Differential Diagnosis for the 5-year-old Girl with a Rash
- Single most likely diagnosis
- Scabies: The presence of multiple pruritic lesions in a linear pattern with central hemorrhagic puncta, along with similar lesions in a close contact (the cousin), strongly suggests scabies. The linear pattern is consistent with the burrows caused by the scabies mite.
- Other Likely diagnoses
- Insect bites (e.g., bed bugs, fleas): The arrangement of lesions in a linear pattern could also be seen with insect bites, especially if the insects are feeding in a specific area. The presence of webs in the home might suggest an infestation, but this is more likely to be unrelated to the rash.

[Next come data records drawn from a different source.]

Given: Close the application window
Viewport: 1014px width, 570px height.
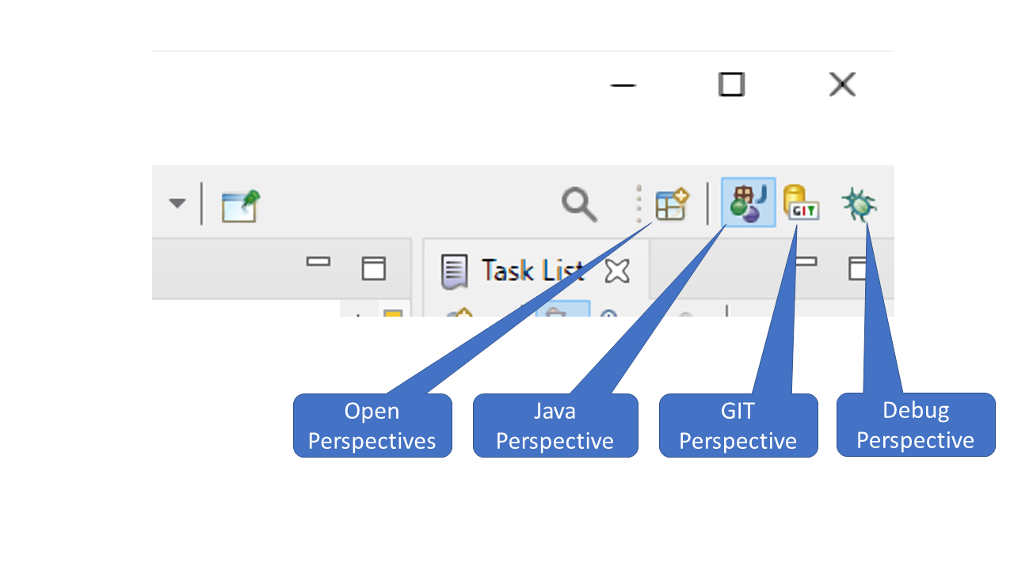Looking at the screenshot, I should [x=842, y=84].
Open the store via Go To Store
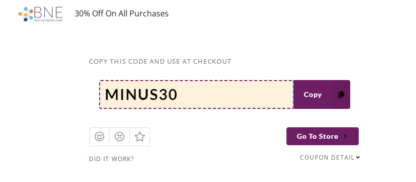 click(x=322, y=136)
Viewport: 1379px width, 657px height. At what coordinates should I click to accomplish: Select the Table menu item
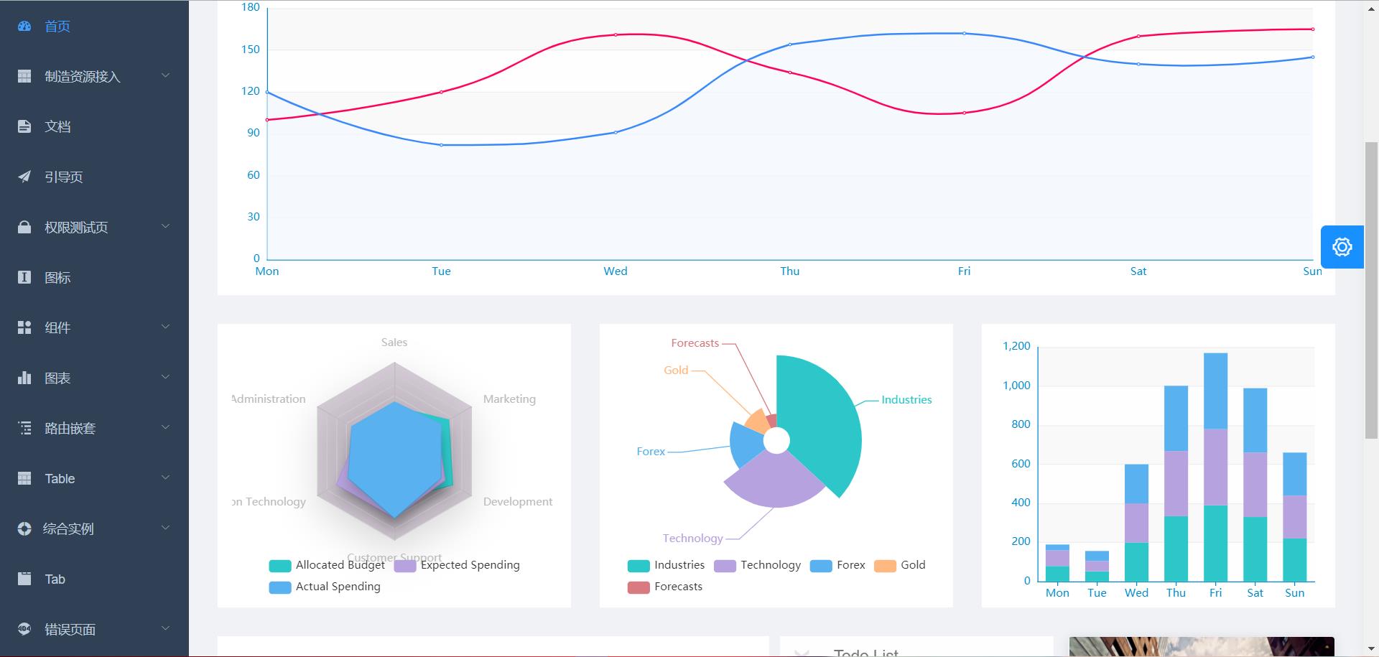(60, 479)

- Contact dermatitis: This could be considered if the patient or her cousin came into contact with an allergen or irritant that caused a reaction, leading to the development of erythematous papules. However, the linear pattern and central hemorrhagic puncta are less typical for contact dermatitis.
- Do Not Miss (ddxs that may not be likely, but would be deadly if missed.)
- Tick-borne illnesses (e.g., Lyme disease): Although less likely given the description of the rash and the context, tick-borne illnesses can present with a rash and must be considered, especially if the patient has been in areas where ticks are common. The rash of Lyme disease (erythema migrans) can sometimes appear as multiple smaller lesions, but it typically starts as a single expanding lesion.
- Rare diagnoses
- Delusory parasitosis: This is a psychiatric condition where the patient believes they are infested with parasites, which could lead to scratching and secondary skin lesions. However, the presence of similar lesions in a contact and the specific characteristics of the rash make this less likely.
- Other ectoparasitic infestations (e.g., lice, mites other than scabies): While possible, these are less common and would not typically present with the exact pattern and characteristics described in the scenario.